What I’m trying to do here is extract the unit from the string so I can check it. But is this the wrong way to do it? The console.log call after the line where I’m calling String.match doesn’t even run, so I think the error about a null object not being iterable is coming from the line that’s calling String.match. I understand why, though.

It correctly reports the number being invalid in input like 3/4/5lbs but when I give it 3/4/5in it gives that I think is coming from checkUnit.

Also, what would be the best place to try to check if both the unit and the number are wrong? Maybe calling checkUnit and checkNumberAndUnit inside getNum is a bad idea.

Please help. Thanks.

It’ll be this evening before I can get this done, but I’ll put together this app for myself so I can run FCCs tests against it: I don’t understand why you’re having to split things up the way you’re doing or why you need extra regexes, or why there’s such an issue checking in the other methods. As I say, I don’t think the structure of the skeleton provided is good, it forces you to write non-optimal/redundant code, but it should still work fine (clean input → run regex, which gives you the number if number is valid + a possibly invalid unit → check the unit, if valid then run conversion → get the expected output of {inputNum, inputUnit, returnNum, returnUnit, string }).

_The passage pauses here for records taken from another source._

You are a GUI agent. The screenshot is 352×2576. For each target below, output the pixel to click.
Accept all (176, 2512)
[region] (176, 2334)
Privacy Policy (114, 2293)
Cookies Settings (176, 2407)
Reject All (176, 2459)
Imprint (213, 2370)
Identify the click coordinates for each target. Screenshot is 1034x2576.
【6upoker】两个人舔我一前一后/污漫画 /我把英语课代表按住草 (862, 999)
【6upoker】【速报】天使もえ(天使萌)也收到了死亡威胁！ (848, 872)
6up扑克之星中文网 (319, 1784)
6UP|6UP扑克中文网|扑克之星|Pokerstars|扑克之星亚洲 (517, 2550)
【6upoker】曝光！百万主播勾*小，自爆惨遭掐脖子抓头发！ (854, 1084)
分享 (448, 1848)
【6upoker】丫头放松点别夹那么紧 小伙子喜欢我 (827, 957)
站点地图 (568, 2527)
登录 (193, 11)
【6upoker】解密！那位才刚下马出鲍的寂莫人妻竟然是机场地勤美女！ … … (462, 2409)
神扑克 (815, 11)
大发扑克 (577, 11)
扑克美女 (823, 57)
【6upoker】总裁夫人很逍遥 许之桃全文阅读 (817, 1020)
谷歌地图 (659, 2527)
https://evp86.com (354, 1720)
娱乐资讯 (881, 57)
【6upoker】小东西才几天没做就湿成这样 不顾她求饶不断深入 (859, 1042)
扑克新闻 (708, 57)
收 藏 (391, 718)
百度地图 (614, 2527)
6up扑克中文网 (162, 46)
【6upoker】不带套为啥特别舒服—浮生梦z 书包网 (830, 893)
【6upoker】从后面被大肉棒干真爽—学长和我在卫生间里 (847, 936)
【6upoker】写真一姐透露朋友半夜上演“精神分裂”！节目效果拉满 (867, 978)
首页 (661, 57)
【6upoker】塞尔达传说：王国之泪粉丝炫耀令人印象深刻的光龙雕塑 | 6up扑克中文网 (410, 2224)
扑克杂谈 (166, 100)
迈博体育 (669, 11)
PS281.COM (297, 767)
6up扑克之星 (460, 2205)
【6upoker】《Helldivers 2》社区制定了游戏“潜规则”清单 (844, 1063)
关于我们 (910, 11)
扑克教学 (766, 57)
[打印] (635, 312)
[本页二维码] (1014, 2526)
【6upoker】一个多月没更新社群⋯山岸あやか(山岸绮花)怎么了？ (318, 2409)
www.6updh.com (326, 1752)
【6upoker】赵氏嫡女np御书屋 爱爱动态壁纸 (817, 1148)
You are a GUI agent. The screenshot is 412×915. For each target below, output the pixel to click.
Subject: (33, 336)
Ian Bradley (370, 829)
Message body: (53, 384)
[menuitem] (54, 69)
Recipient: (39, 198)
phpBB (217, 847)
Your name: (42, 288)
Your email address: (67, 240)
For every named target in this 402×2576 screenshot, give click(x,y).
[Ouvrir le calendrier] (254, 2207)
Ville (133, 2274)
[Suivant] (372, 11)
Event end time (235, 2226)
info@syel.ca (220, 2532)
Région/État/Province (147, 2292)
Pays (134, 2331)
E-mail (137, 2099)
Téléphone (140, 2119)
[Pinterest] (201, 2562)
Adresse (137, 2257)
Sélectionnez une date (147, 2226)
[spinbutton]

As I say I’ll write a version so I can run the standard tests against it

The trouble I’m having is with validating the input. Currently just the unit, it seems.

Edit: Actually just the unit when both it and the number are wrong. I don’t get why. What am I doing here?

@DanCouper I’ve done what I could think of, so I’ll wait for you to try it on your end. Get back to me whenever you’re ready. Thanks.

You said it’d be by that evening. Are you still not done? Or did you not try? Like I said, I’ve already done what I could and don’t know what I could be doing wrong.